(Your objective) Using the data below, copy every line that contains the word "computer".

(Data supplied)
————
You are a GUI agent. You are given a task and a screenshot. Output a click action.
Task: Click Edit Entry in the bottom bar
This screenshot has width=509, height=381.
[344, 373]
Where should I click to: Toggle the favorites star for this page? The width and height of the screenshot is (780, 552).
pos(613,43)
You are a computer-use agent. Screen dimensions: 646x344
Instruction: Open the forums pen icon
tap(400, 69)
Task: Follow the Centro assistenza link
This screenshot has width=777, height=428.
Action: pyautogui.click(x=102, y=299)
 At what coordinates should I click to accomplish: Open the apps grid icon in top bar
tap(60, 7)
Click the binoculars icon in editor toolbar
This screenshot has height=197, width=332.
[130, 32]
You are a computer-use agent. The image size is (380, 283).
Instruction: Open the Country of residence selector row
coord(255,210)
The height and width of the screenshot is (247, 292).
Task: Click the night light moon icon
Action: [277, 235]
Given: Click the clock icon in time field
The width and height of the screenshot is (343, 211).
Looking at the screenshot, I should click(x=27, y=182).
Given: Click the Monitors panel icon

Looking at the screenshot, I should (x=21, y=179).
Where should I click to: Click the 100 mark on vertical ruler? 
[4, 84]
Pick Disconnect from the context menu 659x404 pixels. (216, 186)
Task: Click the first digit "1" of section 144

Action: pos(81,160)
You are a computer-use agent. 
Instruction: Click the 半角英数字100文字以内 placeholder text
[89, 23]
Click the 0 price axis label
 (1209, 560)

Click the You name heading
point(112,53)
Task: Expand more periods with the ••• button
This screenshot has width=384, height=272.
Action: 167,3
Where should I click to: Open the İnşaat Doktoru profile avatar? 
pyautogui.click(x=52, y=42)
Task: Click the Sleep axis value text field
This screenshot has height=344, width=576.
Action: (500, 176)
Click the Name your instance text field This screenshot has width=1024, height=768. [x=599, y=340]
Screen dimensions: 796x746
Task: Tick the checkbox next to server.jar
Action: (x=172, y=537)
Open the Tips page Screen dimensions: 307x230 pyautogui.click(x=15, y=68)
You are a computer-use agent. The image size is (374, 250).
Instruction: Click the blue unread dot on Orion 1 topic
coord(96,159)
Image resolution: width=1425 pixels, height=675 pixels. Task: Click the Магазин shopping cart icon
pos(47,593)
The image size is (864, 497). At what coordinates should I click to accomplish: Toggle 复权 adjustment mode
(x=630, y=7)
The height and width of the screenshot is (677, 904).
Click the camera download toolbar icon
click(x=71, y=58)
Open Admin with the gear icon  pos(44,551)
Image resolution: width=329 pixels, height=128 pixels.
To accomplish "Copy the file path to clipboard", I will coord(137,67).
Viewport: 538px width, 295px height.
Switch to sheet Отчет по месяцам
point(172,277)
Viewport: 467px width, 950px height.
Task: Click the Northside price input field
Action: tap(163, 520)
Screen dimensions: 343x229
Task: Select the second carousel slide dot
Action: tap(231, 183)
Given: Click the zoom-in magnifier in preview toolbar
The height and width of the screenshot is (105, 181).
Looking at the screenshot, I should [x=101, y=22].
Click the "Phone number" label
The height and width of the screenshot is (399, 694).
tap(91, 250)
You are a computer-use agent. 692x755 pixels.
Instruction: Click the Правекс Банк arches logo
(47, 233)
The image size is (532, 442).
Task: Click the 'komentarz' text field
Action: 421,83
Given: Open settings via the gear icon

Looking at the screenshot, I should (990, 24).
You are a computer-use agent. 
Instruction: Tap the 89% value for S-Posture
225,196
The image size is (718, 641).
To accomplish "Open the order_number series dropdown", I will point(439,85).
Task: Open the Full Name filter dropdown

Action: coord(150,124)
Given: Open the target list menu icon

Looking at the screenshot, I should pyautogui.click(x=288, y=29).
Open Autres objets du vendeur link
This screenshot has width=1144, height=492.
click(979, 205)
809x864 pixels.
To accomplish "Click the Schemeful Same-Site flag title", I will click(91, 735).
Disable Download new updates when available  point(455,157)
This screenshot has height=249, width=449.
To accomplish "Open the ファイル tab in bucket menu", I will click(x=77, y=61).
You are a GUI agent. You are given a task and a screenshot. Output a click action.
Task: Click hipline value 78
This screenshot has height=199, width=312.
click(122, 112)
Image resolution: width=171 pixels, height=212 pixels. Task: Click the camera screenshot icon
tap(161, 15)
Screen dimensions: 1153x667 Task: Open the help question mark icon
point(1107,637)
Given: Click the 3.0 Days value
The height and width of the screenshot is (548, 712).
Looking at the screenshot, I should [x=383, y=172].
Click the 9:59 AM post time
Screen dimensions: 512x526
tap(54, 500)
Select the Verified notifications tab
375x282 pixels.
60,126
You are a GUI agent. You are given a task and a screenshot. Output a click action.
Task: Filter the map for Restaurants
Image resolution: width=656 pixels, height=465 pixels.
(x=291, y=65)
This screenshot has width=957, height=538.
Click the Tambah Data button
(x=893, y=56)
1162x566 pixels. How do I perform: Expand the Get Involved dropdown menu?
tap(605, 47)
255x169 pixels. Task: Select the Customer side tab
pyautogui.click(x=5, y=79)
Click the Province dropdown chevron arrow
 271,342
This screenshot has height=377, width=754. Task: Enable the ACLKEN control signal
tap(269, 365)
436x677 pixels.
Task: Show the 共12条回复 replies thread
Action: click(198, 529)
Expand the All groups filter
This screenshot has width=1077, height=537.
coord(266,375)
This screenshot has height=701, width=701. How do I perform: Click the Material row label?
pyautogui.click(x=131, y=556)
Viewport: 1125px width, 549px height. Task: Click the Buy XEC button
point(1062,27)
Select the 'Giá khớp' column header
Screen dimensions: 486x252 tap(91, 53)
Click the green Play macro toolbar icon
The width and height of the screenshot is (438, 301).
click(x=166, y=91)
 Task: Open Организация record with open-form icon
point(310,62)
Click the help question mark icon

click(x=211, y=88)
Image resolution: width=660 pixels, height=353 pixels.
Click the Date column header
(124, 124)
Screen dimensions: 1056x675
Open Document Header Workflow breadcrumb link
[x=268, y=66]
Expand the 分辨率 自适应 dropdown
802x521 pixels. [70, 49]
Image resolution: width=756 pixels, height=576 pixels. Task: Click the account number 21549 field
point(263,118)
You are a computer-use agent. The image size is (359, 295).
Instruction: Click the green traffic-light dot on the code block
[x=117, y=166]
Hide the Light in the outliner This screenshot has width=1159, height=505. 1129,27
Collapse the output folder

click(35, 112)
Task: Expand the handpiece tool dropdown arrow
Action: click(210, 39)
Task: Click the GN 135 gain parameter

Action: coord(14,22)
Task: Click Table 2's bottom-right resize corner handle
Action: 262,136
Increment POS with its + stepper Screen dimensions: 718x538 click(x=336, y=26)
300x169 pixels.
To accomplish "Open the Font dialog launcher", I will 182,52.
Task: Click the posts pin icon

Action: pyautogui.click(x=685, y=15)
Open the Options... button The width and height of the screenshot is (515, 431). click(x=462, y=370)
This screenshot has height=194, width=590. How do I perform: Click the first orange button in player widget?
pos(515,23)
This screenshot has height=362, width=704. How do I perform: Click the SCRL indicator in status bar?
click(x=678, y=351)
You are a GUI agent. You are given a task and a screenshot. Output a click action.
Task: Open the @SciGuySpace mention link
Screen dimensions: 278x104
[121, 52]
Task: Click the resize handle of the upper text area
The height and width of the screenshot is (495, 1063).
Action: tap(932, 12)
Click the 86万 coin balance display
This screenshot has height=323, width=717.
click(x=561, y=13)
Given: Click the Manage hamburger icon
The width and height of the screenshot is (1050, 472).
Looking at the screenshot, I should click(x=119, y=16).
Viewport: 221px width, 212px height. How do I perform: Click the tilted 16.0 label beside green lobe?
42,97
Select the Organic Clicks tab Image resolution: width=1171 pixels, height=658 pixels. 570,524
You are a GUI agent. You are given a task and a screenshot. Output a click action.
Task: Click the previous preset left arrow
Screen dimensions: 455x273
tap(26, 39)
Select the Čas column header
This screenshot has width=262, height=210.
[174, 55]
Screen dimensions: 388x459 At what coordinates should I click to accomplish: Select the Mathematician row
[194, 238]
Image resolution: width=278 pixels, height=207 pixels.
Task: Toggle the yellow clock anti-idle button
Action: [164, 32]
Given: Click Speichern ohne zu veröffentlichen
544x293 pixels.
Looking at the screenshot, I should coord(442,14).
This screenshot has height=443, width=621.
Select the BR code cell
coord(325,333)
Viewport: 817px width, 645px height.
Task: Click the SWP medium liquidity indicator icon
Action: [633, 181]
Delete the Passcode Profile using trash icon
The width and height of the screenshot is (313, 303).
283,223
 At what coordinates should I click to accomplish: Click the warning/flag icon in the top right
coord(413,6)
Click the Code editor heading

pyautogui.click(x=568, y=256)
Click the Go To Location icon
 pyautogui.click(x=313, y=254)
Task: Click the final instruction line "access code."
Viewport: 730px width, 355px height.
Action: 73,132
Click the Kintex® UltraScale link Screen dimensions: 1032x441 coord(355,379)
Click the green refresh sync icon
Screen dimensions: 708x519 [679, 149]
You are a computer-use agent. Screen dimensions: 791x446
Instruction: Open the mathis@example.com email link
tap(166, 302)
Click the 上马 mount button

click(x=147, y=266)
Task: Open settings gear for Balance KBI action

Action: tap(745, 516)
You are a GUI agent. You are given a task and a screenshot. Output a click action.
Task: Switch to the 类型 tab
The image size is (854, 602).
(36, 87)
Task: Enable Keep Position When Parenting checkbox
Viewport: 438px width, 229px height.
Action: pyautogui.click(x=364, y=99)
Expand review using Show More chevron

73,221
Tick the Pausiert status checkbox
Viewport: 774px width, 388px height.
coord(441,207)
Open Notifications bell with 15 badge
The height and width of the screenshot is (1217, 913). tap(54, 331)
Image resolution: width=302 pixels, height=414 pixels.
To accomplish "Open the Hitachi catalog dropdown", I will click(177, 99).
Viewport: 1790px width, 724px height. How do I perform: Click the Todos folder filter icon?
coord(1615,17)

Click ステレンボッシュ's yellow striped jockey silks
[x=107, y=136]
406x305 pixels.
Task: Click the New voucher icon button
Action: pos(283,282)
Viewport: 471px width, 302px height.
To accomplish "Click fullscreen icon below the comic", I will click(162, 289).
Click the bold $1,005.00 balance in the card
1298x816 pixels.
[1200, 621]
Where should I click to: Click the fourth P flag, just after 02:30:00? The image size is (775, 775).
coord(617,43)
————
(Response to this exercise)
You are a computer-use agent. Screen dimensions: 646x344
You are a computer-use agent. The image size is (380, 283).
You are a computer-use agent. 
You are a computer-use agent. The image size is (374, 250).
You are a computer-use agent. 692x755 pixels.
You are a computer-use agent. 
You are a computer-use agent. The image size is (359, 295).
You are a computer-use agent. Screen dimensions: 791x446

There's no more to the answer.